### **Named Entity Recognition with spaCy**
**Goal:** Extract named entities (like PERSON, ORG, DATE, GPE) from text using spaCy’s built in NER model.

**Install and Load spaCy**

In [5]:
import spacy
# Load spaCy's small English model
nlp = spacy.load("en_core_web_sm")

**Define Input Text**

You can use any article, resume snippet, or news report.

In [6]:
text = """
Apple Inc. is planning to launch the iPhone 15 in September 2023.
Tim Cook, the CEO of Apple, announced this during the annual product keynote.
The company expects a 10% increase in global sales, especially in markets like India and China,
where demand for premium smartphones is rising.
"""

**Apply spaCy NER Pipeline**

In [8]:
# Process text
doc = nlp(text)
# Display named entities
for ent in doc.ents:
  print(f"{ent.text:<30} → {ent.label_} ({spacy.explain(ent.label_)})")

Apple Inc.                     → ORG (Companies, agencies, institutions, etc.)
September 2023                 → DATE (Absolute or relative dates or periods)
Tim Cook                       → PERSON (People, including fictional)
Apple                          → ORG (Companies, agencies, institutions, etc.)
annual                         → DATE (Absolute or relative dates or periods)
10%                            → PERCENT (Percentage, including "%")
India                          → GPE (Countries, cities, states)
China                          → GPE (Countries, cities, states)


**Visualize Named Entities**

In [9]:
from spacy import displacy
# Render entities in Jupyter or browser

displacy.render(doc, style="ent", jupyter=True)

**Group Entities by Type**

In [10]:
from collections import defaultdict

entities_by_type = defaultdict(list)
for ent in doc.ents:
  entities_by_type[ent.label_].append(ent.text)

for label, ents in entities_by_type.items():
  print(f"{label} ({spacy.explain(label)}): {set(ents)}\n")

ORG (Companies, agencies, institutions, etc.): {'Apple', 'Apple Inc.'}

DATE (Absolute or relative dates or periods): {'September 2023', 'annual'}

PERSON (People, including fictional): {'Tim Cook'}

PERCENT (Percentage, including "%"): {'10%'}

GPE (Countries, cities, states): {'China', 'India'}



### 📌 **Summary**

In this project, we built a Named Entity Recognition (NER) system using **spaCy’s pretrained NLP model (`en_core_web_sm`)** to automatically identify and classify entities from unstructured text.

The pipeline was designed to detect key entities such as:

- **ORG** – Organizations and institutions  
- **PERSON** – Names of individuals  
- **DATE** – Temporal expressions  
- **GPE** – Geopolitical entities (countries, cities)  
- **PERCENT** – Percentage values

The extracted entities were grouped by type and optionally visualized using `displacy`, spaCy’s built-in rendering tool.
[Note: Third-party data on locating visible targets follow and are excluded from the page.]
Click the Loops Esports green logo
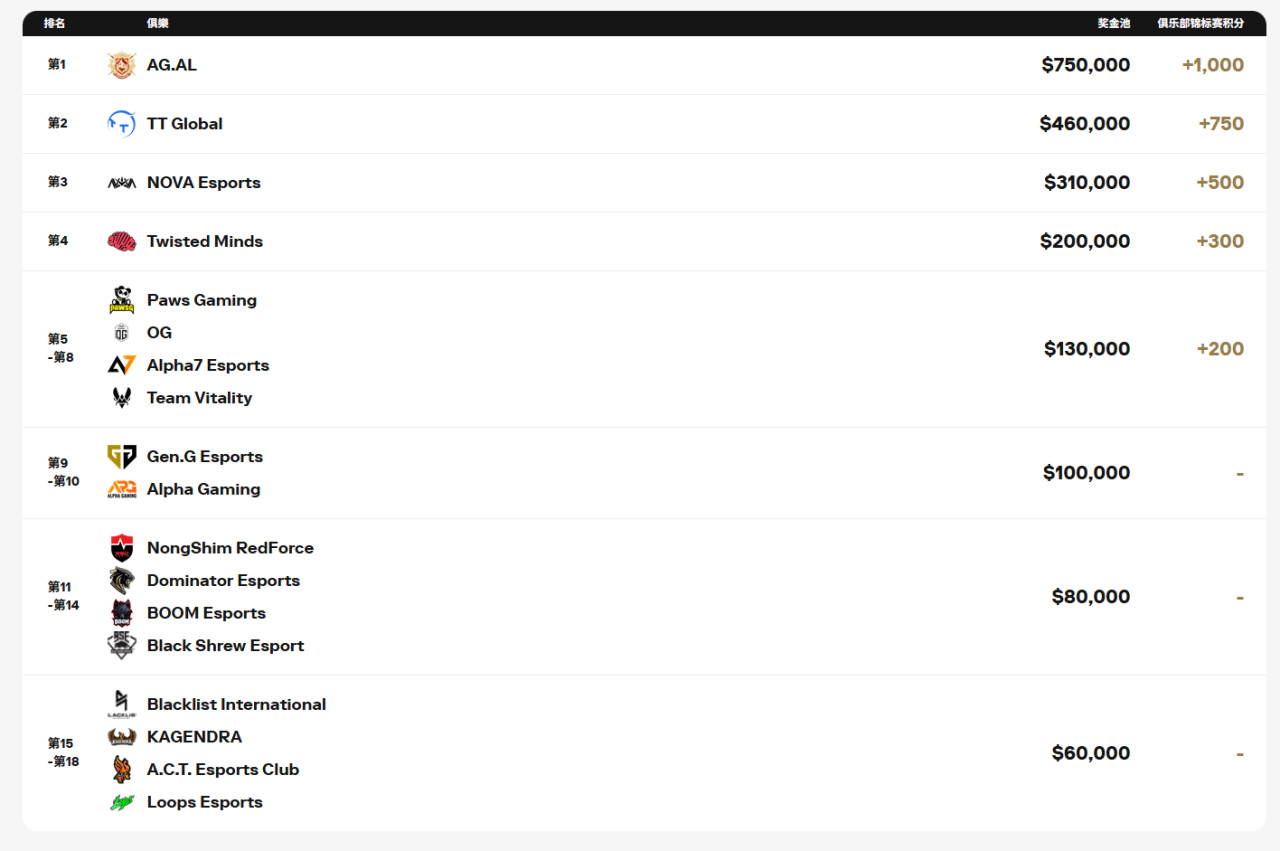1280x851 pixels. click(121, 802)
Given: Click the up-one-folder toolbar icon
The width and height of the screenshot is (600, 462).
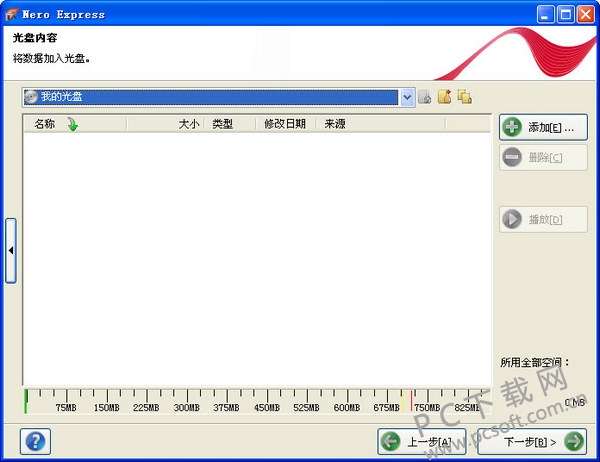Looking at the screenshot, I should [425, 97].

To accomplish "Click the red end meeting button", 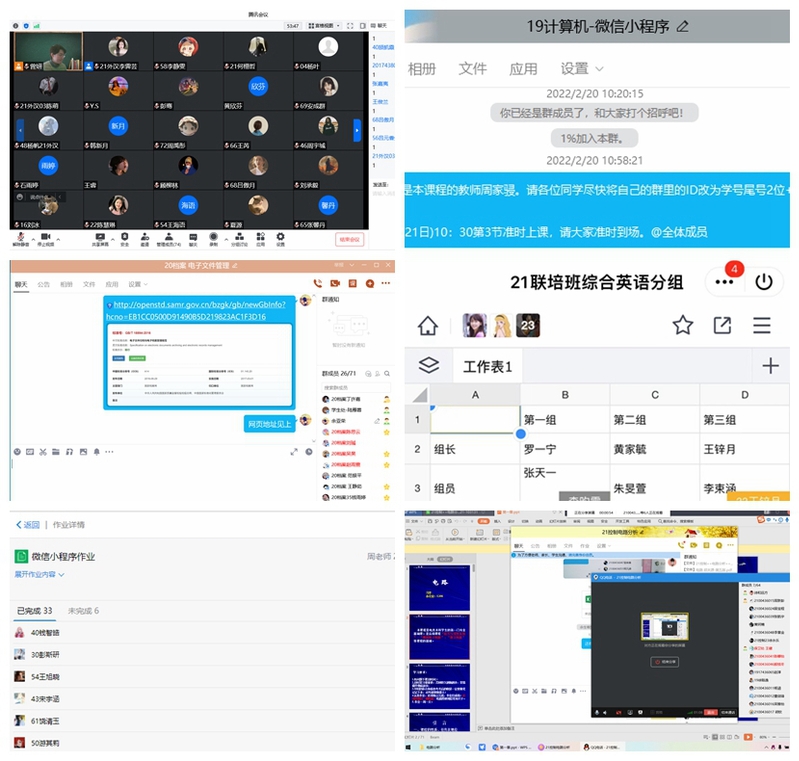I will click(x=350, y=240).
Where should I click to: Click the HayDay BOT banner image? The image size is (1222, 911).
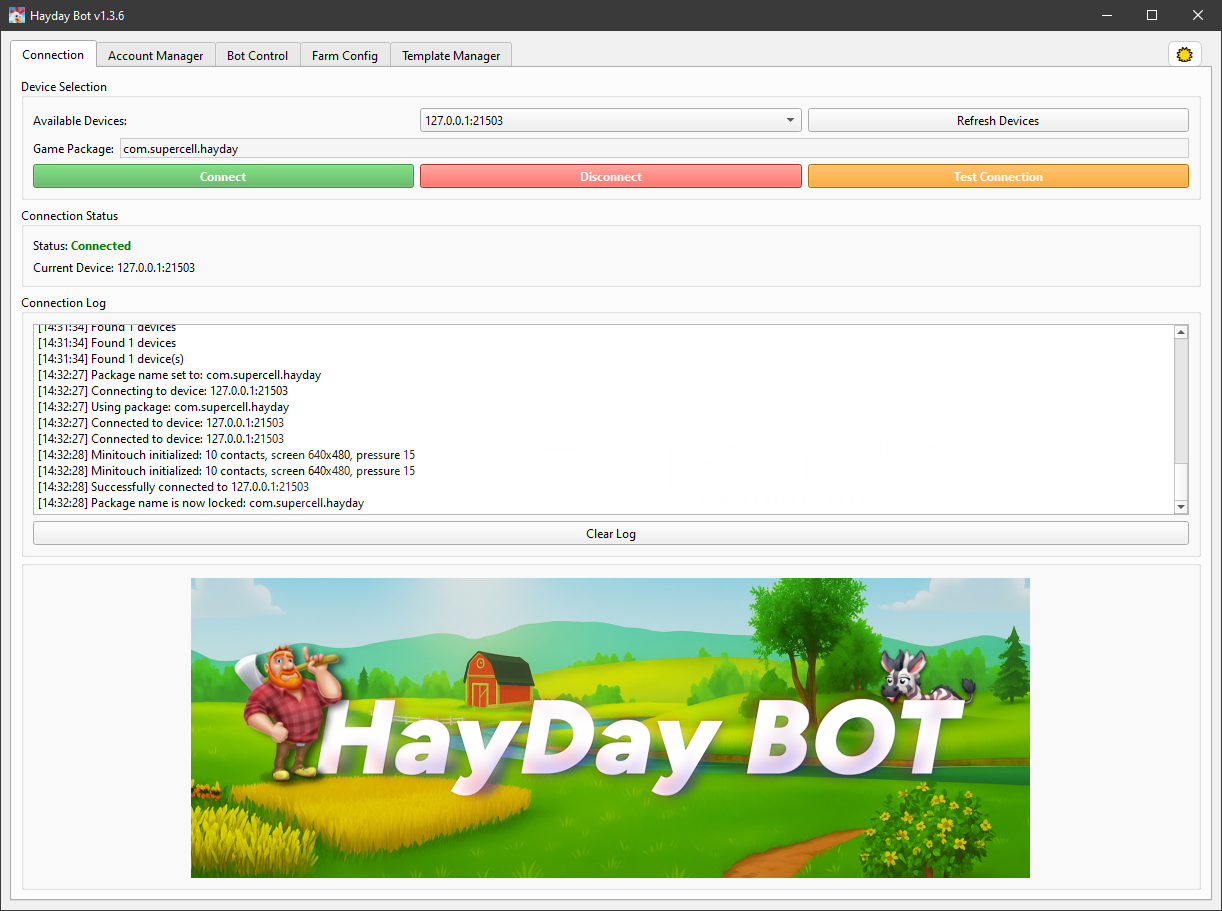pos(610,727)
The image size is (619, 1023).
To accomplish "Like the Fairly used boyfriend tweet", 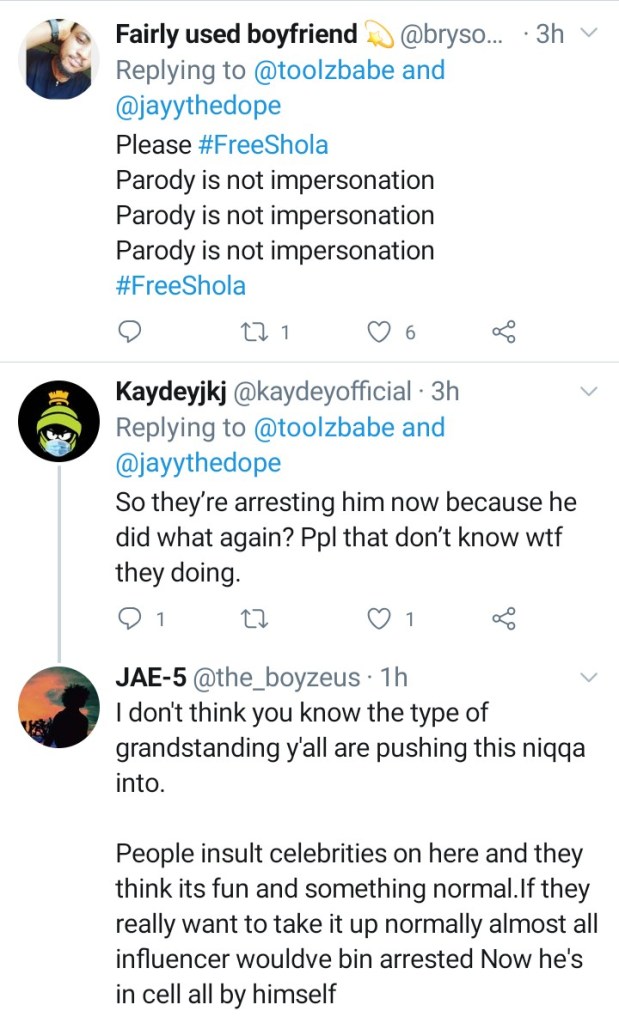I will (379, 333).
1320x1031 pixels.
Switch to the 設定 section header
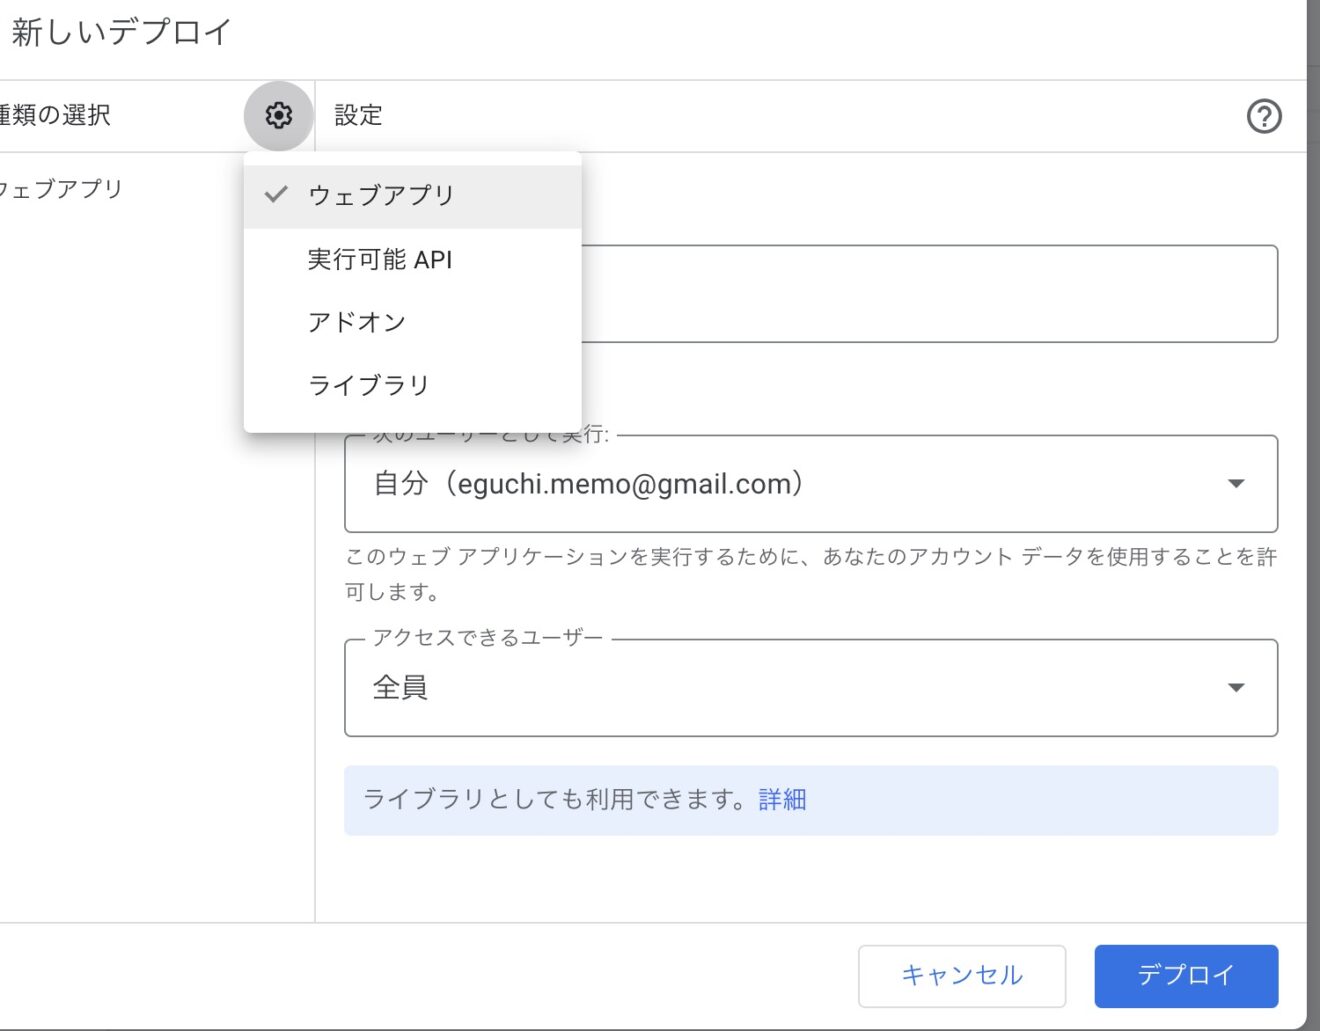(x=357, y=115)
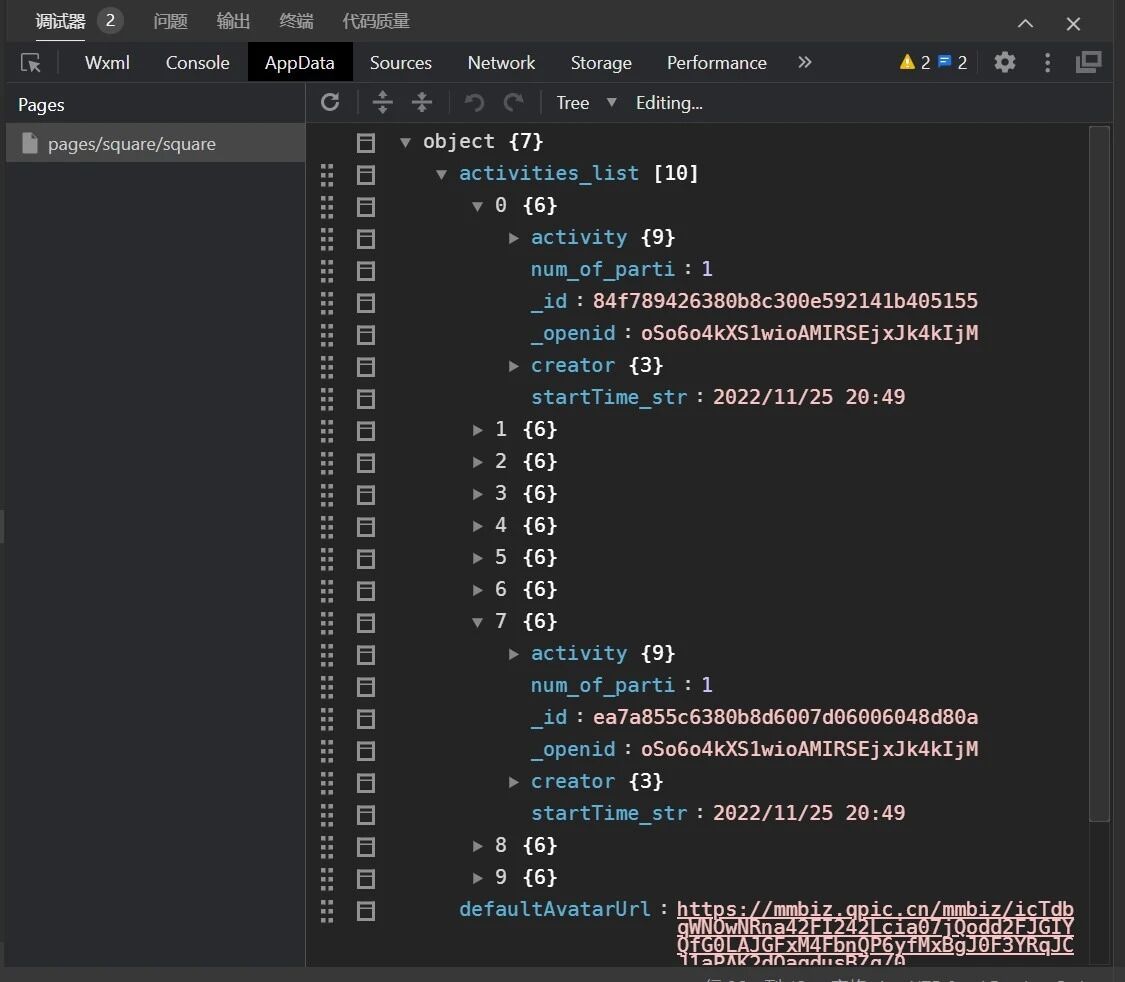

We also structured the output to display unique entities per category.

---

### 🔍 Key Takeaways:
- Used `spaCy` to build a lightweight, rule-free NER system.
- Extracted meaningful insights from plain text efficiently.
- Demonstrated how NER can support downstream tasks like information extraction, content analysis, and knowledge graph construction.

This project showcases the practical utility of pretrained NLP pipelines in processing real-world language data with minimal setup.